Because the model is refreshed on the go and serves live, our system has several areas that need to be monitored to ensure that performance in real time continues to be good. Some of these include:

Model Freshness

Is the model actually getting updated on a regular basis? Are the new checkpoints being successfully picked up by the serving replicas?

Prediction Stability

Over time, do the aggregate statistics look roughly in line with recent history? We can look at basic verificables, such as the number of predictions made per minute, and the average prediction values. We can also monitor whether the number of clicks that we predict over time matches the number of clicks we then later actually see.

Feature Distributions

Our input features are the lifeblood of our system. We monitor basic aggregate statistics on each input feature to ensure that these remain stable over time. Sudden changes in the values for a given feature may indicate some upstream outage or some other issue that needs to be managed.

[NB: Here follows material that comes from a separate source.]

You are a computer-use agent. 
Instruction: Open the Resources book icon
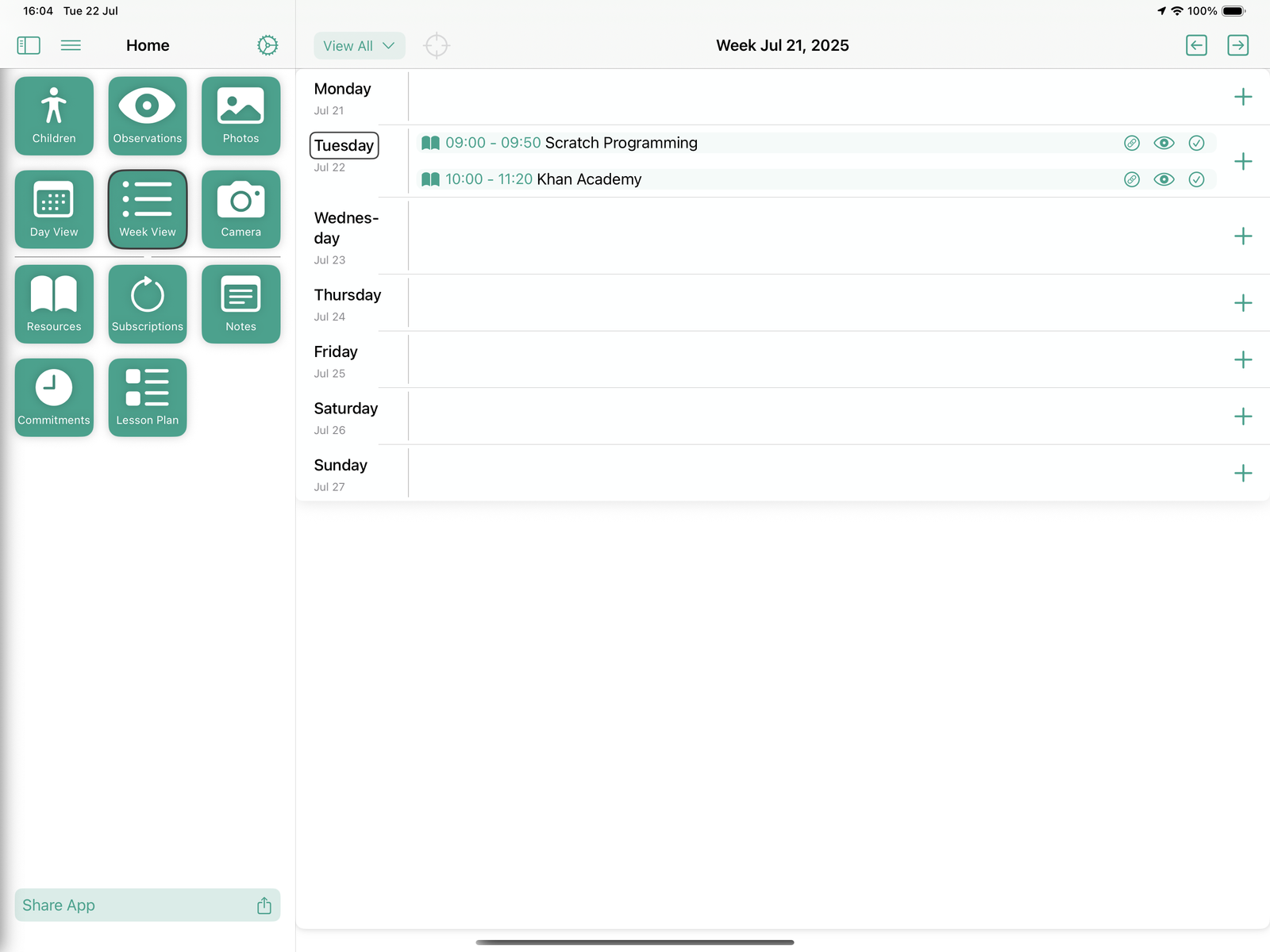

Of course, this is just a starter set -- we will go into significantly more details on options for monitoring in Chapter 9: Running and Monitoring.

Common Failures

It is useful to think through worst case scenarios so that we can be prepared. Each of these tends to be related to the overall product needs and requirements, because in the end it is the impact to our overall product ecosystem that really matters.

Infinite Latency

One bad thing that could happen is that our model never returns values. Maybe the serving replicas are overloaded or are all down for some reason. If the system hangs indefinitely, users will never get any results. A basic timeout and a reasonable fallback strategy will help a lot here. One fallback strategy can be to use a much cheaper, simpler model in case of timeouts. Another might be to precompute some predictions for the most popular items and use these as fallback predictions.

All Predictions Are Zero

If our model were to score zero for all products, none would be shown to users. This would of course indicate some issue with the model, but we will need to monitor average predictions and fall back to another system if things go awry.

All Predictions Are Bad

Imagine that our model is corrupted, or an input feature signal becomes unstable. In this case, we might get arbitrary or random predictions, which would confusingly show random products to users, creating a poor user experience. To counter this, one approach might be to monitor both the aggregate variance of predictions along with the averages. This can happen for just a subset as well, so we may need to monitor predictions for relevant subsets of the predictions.

Model Favors Just a Few

Imagine that a few products happen to get very high predictions and everything else gets low predictions. Naively, this might create a setting in which those other products, or new products over time, never get a chance to be shown to users and thus never get click information that would help them rise in the rankings. A small amount of randomization can be helpful in these situations to ensure that the model gets some amount of exploration data, which will allow the model to learn about products that had not previously been shown. This form of exploration data is also useful for monitoring, as it allows us to reality check the model’s predictions and ensure that when it says a product is unlikely to be clicked that this holds true in reality as well.

There are clearly many other things that might go wrong -- and fortunately ML Ops folks tend to have strong and active imaginations in this regard. Thinking through scenarios in this way allows us to prepare our systems in a robust way and ensure that any failures are not catastrophic and can be quickly addressed.